▸ **REQUIREMENT A**:
Translate this sentence from the forum thread into Spanish: "I never believed that a person like this existed for me."
▸ **REQUIREMENT B**:
In the forum thread, switch "cellmate" to "roommate" and write the passage out again, beginning at the words "I'm not gay, but" and stopping after "so happy together!".

------ SOURCE EXCERPT

# Introducing the New BHM in my Life...The Green Giant



## CherryRVA (Aug 14, 2009)

Well, since I've been posting bits and snippets about my new guy on here and the FA/FFA forum, I thought I should actually post a picture or two. Here is my "Green Giant" (that's a nickname he came up with...he's 6'5" and about 350lbs...I am about 5'3" and about 185lbs....my nickname is "Sprout") LOL.






















I've never felt this way about anybody before. He's amazing. Intelligent, handsome, funny as hell, passionate, articulate, generous, kind. Am still kinda reeling from all this. I never believed that a person like this existed for me. But I am so very happy and peaceful right now.:bow:


----------



## Tad (Aug 14, 2009)

Great to see him, and the two of you looking so happy!


----------



## steely (Aug 14, 2009)

Best of luck to you both, looks like a keeper.


----------



## Melian (Aug 14, 2009)

Will you be pleased or annoyed if I say that he's hot?

I don't want to commit until I know for sure


----------



## BigChaz (Aug 14, 2009)

I'm not gay, but if I was in prison and he was in prison, then I would not be disappointed if he was my cellmate.

Congrats!


----------



## Esther (Aug 14, 2009)

I'm just gonna go ahead and say it: that man is hot as hell! You two look so happy together!


----------



## CherryRVA (Aug 14, 2009)

------------
------ SUPPLIED DATA

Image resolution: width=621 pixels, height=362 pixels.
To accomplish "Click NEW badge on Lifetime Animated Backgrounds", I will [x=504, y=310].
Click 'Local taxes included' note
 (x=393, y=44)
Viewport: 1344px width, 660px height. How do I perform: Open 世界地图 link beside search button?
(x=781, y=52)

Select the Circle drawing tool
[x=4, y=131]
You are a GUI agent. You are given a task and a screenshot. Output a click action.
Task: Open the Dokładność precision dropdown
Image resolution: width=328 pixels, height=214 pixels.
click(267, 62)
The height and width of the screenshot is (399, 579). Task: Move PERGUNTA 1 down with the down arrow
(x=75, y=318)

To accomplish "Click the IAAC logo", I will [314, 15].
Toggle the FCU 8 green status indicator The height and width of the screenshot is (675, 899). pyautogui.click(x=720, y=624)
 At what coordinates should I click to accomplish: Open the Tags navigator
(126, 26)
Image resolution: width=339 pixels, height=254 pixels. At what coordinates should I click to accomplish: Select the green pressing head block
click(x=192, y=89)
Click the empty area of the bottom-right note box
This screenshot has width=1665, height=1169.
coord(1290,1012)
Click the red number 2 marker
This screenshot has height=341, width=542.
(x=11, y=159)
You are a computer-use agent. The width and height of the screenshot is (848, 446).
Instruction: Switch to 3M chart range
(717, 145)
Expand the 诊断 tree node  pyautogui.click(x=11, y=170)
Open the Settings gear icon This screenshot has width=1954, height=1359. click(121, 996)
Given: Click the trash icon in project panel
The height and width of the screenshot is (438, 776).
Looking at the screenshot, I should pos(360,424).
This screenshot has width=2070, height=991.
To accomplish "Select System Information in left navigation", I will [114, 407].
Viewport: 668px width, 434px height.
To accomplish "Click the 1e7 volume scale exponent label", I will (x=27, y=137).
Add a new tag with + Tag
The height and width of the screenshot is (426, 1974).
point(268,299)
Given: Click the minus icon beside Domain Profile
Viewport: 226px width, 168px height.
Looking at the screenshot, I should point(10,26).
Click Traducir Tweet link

------------

▸ **TASK RESPONSE A**:
Nunca creí que existiera una persona así para mí.

▸ **TASK RESPONSE B**:
I'm not gay, but if I was in prison and he was in prison, then I would not be disappointed if he was my roommate.

Congrats!


----------



## Esther (Aug 14, 2009)

I'm just gonna go ahead and say it: that man is hot as hell! You two look so happy together!